### Exercise description
The lines from the top of the data down to the line with "Task: Open the account profile icon" should be repeated exactly, both ends included.

### Data extract
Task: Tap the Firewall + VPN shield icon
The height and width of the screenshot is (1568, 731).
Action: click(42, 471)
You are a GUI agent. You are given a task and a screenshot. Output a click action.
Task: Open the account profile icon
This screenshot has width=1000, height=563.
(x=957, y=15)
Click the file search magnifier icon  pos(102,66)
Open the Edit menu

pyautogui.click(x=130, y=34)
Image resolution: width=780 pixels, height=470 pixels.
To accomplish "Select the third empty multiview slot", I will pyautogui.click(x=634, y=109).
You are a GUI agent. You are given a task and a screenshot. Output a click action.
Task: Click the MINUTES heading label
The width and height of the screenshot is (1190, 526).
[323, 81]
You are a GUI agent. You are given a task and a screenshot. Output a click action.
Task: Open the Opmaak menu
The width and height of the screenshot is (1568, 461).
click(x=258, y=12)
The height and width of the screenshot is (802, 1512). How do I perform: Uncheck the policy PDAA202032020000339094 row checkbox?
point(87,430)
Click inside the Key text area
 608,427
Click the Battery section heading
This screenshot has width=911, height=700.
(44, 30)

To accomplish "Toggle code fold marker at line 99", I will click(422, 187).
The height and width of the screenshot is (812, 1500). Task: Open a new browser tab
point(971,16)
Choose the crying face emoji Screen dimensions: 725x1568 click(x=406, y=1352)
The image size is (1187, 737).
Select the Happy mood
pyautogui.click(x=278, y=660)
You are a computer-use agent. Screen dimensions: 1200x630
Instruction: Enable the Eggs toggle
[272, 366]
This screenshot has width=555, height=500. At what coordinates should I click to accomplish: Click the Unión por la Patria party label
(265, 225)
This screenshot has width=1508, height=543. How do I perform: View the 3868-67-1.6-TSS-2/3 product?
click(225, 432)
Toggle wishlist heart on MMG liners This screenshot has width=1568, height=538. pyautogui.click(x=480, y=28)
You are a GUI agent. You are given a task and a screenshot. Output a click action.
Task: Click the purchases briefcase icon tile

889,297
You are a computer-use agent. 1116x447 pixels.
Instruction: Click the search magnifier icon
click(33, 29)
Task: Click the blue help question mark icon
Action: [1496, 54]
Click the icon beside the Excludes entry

### Exercise response
Task: Tap the Firewall + VPN shield icon
The height and width of the screenshot is (1568, 731).
Action: click(42, 471)
You are a GUI agent. You are given a task and a screenshot. Output a click action.
Task: Open the account profile icon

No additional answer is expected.